En Andalucía, Juanma Moreno (del Partido Popular) negocia con Vox para formar gobierno después de las elecciones. Vox podría apoyar sin entrar en el gobierno, como ya hizo en 2018. Esto abre un debate: ¿debería la izquierda apoyar a los populares para frenar a la ultraderecha?
El Partido Popular (PP) es el partido de la derecha tradicional. Vox es un partido ultraderechista (más extremista). El PSOE es el partido de la izquierda socialista. Las elecciones andaluzas del 17 de mayo dejaron al PP dos escaños cortos de mayoría absoluta. Ahora Moreno busca un acuerdo programático que le permita reeditar un gobierno en solitario, posiblemente con apoyo externo de Vox sin que entren en el gobierno. El dilema es clásico: algunos en la izquierda se plantean si vale la pena apoyar al PP (su enemigo político) para evitar que Vox (aún más peligroso) entre en el poder.

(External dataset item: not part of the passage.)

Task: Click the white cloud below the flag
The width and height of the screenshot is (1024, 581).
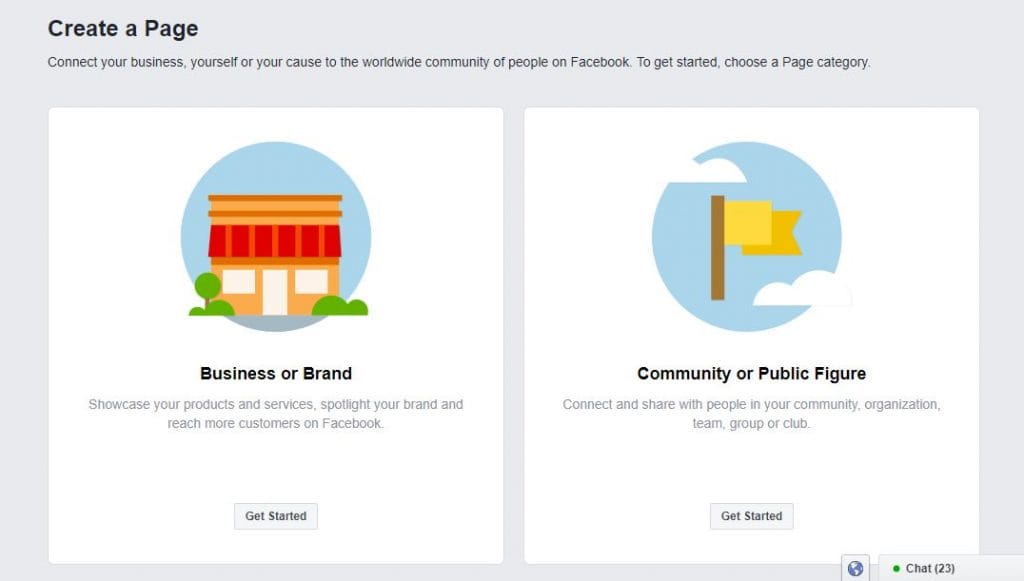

El acuerdo entre PP y Vox definirá la estabilidad del gobierno andaluz. Para la gente normal: si entra Vox en el gobierno, habrá cambios en leyes de violencia de género, políticas migratorias y educación. Si solo lo apoya desde fuera, el PP tendrá que negociar con Vox cada decisión importante. El modelo que se cierre en Andalucía podría copiarse en otros territorios españoles. Lo que pase aquí marcará cómo gobiernan otros.